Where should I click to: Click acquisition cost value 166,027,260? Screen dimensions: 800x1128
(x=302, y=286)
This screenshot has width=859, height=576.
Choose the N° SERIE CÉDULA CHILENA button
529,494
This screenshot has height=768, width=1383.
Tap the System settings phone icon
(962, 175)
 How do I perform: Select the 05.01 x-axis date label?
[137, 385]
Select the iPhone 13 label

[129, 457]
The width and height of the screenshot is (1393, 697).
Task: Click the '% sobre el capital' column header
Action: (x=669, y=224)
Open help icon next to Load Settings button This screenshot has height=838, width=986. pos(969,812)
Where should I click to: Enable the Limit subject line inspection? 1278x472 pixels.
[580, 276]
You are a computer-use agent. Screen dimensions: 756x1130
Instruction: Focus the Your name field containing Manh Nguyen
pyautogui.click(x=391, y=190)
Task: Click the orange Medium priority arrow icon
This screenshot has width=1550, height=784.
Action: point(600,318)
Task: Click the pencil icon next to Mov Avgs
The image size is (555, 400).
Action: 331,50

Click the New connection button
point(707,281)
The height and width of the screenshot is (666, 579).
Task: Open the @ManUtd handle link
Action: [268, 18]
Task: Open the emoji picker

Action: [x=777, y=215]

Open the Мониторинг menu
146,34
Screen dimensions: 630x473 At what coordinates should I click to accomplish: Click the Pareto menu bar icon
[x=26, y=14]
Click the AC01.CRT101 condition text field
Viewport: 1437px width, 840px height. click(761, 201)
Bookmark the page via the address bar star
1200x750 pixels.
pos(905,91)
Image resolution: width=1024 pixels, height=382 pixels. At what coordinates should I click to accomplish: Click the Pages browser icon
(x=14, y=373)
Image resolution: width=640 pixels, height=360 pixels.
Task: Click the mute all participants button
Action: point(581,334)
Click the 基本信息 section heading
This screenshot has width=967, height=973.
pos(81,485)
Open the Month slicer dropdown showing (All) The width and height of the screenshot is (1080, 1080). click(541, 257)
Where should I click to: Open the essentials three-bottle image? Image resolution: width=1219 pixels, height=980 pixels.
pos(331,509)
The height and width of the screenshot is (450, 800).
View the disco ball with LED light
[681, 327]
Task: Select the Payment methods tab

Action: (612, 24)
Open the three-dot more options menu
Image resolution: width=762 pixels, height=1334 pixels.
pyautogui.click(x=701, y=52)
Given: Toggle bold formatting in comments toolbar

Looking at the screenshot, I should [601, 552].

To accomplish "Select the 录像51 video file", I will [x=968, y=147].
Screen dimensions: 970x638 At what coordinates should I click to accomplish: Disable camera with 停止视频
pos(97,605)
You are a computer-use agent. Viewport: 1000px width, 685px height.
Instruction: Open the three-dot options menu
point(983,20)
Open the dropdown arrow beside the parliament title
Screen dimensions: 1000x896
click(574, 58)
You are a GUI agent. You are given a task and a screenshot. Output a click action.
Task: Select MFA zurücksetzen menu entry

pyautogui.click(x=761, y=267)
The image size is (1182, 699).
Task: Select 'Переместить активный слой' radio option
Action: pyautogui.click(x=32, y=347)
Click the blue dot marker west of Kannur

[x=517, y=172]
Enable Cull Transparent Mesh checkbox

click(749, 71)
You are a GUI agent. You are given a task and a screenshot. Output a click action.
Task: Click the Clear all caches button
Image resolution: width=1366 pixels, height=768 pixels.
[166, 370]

▶ [Exercise details]:
Retype all of the entries shown above, exactly.

▶ [Your solution]:
Where should I click to: Click acquisition cost value 166,027,260? Screen dimensions: 800x1128
(x=302, y=286)
This screenshot has width=859, height=576.
Choose the N° SERIE CÉDULA CHILENA button
529,494
This screenshot has height=768, width=1383.
Tap the System settings phone icon
(962, 175)
 How do I perform: Select the 05.01 x-axis date label?
[137, 385]
Select the iPhone 13 label

[129, 457]
The width and height of the screenshot is (1393, 697).
Task: Click the '% sobre el capital' column header
Action: (x=669, y=224)
Open help icon next to Load Settings button This screenshot has height=838, width=986. pos(969,812)
Where should I click to: Enable the Limit subject line inspection? 1278x472 pixels.
[580, 276]
You are a computer-use agent. Screen dimensions: 756x1130
Instruction: Focus the Your name field containing Manh Nguyen
pyautogui.click(x=391, y=190)
Task: Click the orange Medium priority arrow icon
This screenshot has width=1550, height=784.
Action: point(600,318)
Task: Click the pencil icon next to Mov Avgs
The image size is (555, 400).
Action: 331,50

Click the New connection button
point(707,281)
The height and width of the screenshot is (666, 579).
Task: Open the @ManUtd handle link
Action: [268, 18]
Task: Open the emoji picker

Action: [x=777, y=215]

Open the Мониторинг menu
146,34
Screen dimensions: 630x473 At what coordinates should I click to accomplish: Click the Pareto menu bar icon
[x=26, y=14]
Click the AC01.CRT101 condition text field
Viewport: 1437px width, 840px height. click(761, 201)
Bookmark the page via the address bar star
1200x750 pixels.
pos(905,91)
Image resolution: width=1024 pixels, height=382 pixels. At what coordinates should I click to accomplish: Click the Pages browser icon
(x=14, y=373)
Image resolution: width=640 pixels, height=360 pixels.
Task: Click the mute all participants button
Action: point(581,334)
Click the 基本信息 section heading
This screenshot has width=967, height=973.
pos(81,485)
Open the Month slicer dropdown showing (All) The width and height of the screenshot is (1080, 1080). click(541, 257)
Where should I click to: Open the essentials three-bottle image? Image resolution: width=1219 pixels, height=980 pixels.
pos(331,509)
The height and width of the screenshot is (450, 800).
View the disco ball with LED light
[681, 327]
Task: Select the Payment methods tab

Action: (612, 24)
Open the three-dot more options menu
Image resolution: width=762 pixels, height=1334 pixels.
pyautogui.click(x=701, y=52)
Given: Toggle bold formatting in comments toolbar

Looking at the screenshot, I should [601, 552].

To accomplish "Select the 录像51 video file", I will [x=968, y=147].
Screen dimensions: 970x638 At what coordinates should I click to accomplish: Disable camera with 停止视频
pos(97,605)
You are a computer-use agent. Viewport: 1000px width, 685px height.
Instruction: Open the three-dot options menu
point(983,20)
Open the dropdown arrow beside the parliament title
Screen dimensions: 1000x896
click(574, 58)
You are a GUI agent. You are given a task and a screenshot. Output a click action.
Task: Select MFA zurücksetzen menu entry

pyautogui.click(x=761, y=267)
The image size is (1182, 699).
Task: Select 'Переместить активный слой' radio option
Action: pyautogui.click(x=32, y=347)
Click the blue dot marker west of Kannur

[x=517, y=172]
Enable Cull Transparent Mesh checkbox

click(749, 71)
You are a GUI agent. You are given a task and a screenshot. Output a click action.
Task: Click the Clear all caches button
Image resolution: width=1366 pixels, height=768 pixels.
[166, 370]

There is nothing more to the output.